Community health nurse
The Cause I Support
I am appalled that a large part of the world population does not have access to health care services. This limited access has three facets:
1. Financial access: in many countries, people must pay for their health care. Often, health care is very expensive.
2. Physical access: home is often very far from the health centre.
3. Cultural accessibility: health care is frequently ill adapted to patients’ perception of their illness. (Patients’ perception of illness is coloured by their culture. When a doctor denigrates the way a patient sees illness, the patient will no longer want to use the health care services. It happens all the time.)
I am making a commitment because I’m convinced that together we can improve health care services for the world population on the whole, specifically in poor and vulnerable groups. I am thinking here of oppressed populations, above all women and children.
I believe that through my personal engagement, I can contribute to facilitating access to health care services for people in developing countries and to improving the quality and cultural acceptability of the services provided.
Moreover, my contributions to these goals have enabled me to live out very enriching experiences in African countries, in Haiti and in Canada.
My Volunteer Experience
I have worked as a volunteer on community health projects in Senegal, South Africa, Haiti and Malawi for what comes to four years.The goal of these projects was in keeping with my personal motivations.
In South Africa, I took part in a project to improve tuberculosis treatments for residents of Black shantytowns. In Haiti, I was in charge of a health program in an isolated, mountainous region with 80,000 inhabitants where the government offered no services within four hours walking distance. In Mali, I assisted the health centre federation in improving its services.

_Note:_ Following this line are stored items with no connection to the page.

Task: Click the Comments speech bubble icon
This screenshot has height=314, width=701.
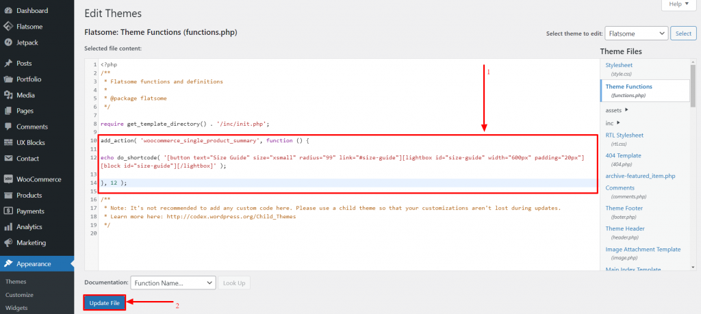Action: coord(8,127)
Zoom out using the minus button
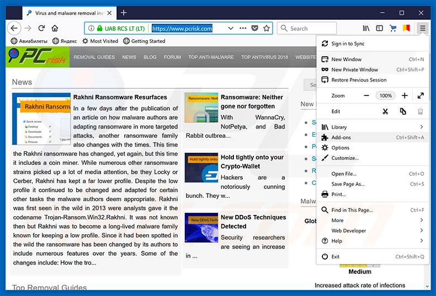Viewport: 436px width, 296px height. click(366, 95)
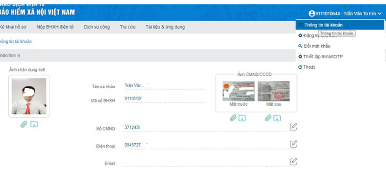Click the download icon below Mặt trước
The image size is (386, 183).
[x=242, y=118]
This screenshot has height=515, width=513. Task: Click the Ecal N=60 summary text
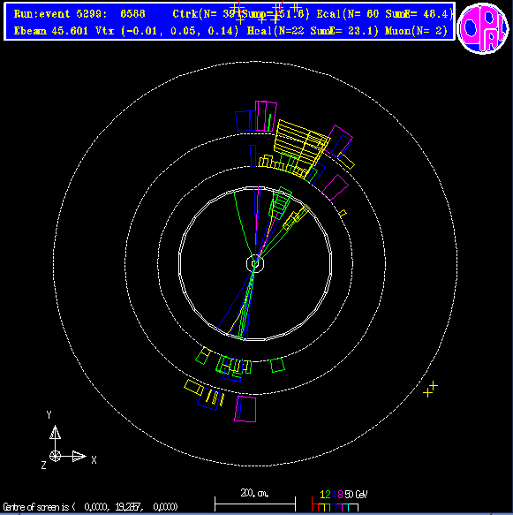click(384, 14)
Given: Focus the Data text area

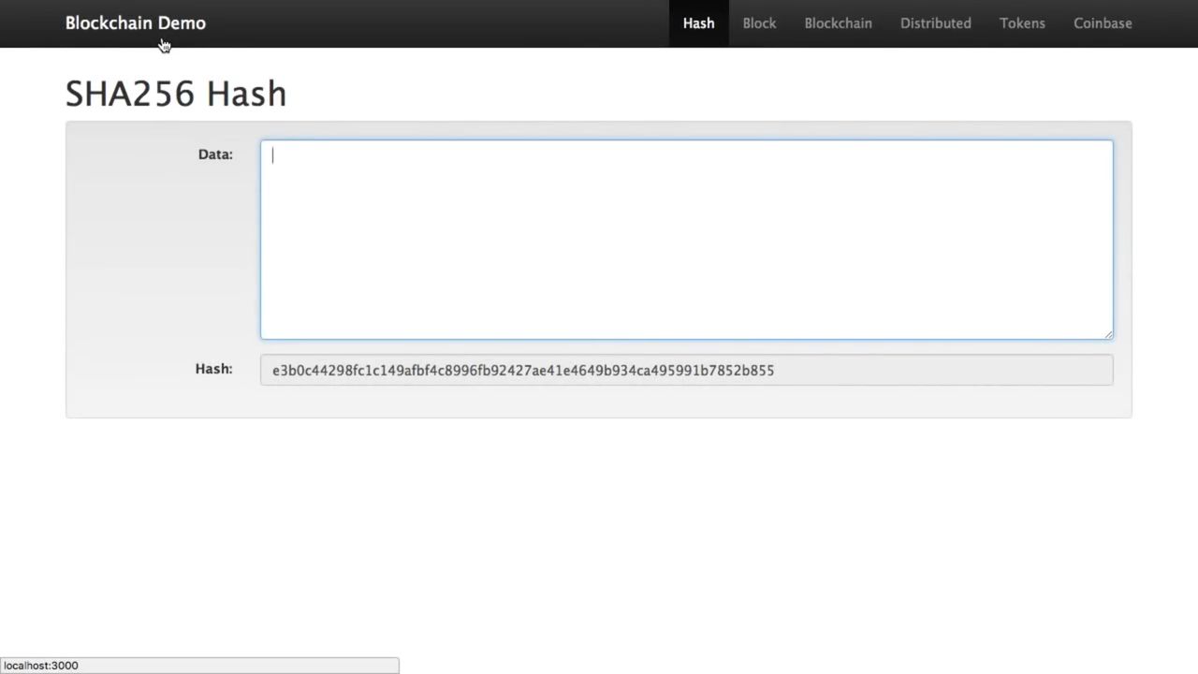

My friends and family have a better understanding of the way people live in the countries where I’ve worked. They have also been made aware of the problems I encountered on the ground and have helped to solve some concrete problems, such as building a community school in Haiti.
They also understand that access to care in developing countries is tied to political choices in other countries (including Canada) that support the budgets of governments in poor countries.